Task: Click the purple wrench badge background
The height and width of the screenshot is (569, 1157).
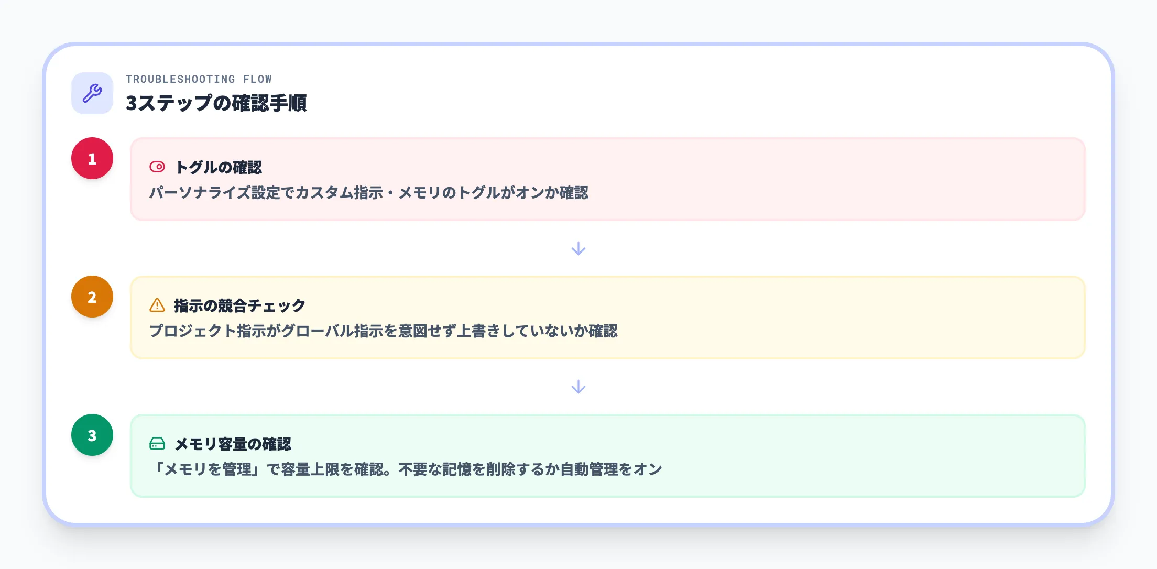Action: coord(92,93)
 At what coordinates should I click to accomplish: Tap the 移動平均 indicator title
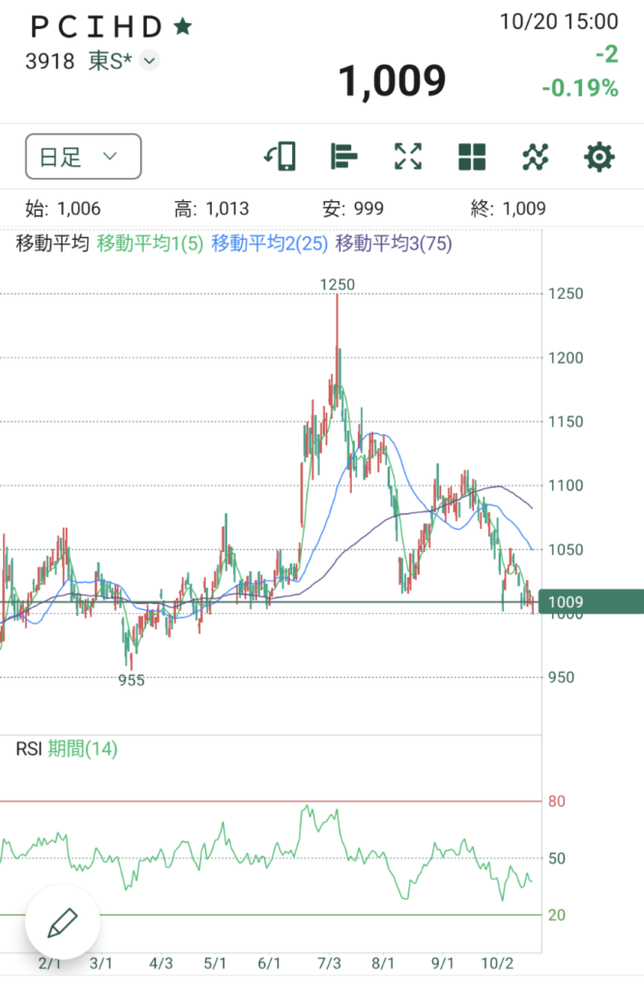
--
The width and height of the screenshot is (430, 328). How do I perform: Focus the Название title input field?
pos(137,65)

== Stated goal ==
Rewrite the records from the line with "Task: Click the" to the line with "At what coordinates", changing "wrench badge" to "gear badge" and keeping everything else the same. Omit the pictures.

== Written response ==
Task: Click the purple gear badge background
The height and width of the screenshot is (569, 1157).
Action: coord(92,93)
 At what coordinates should I click to accomplish: Tap the 移動平均 indicator title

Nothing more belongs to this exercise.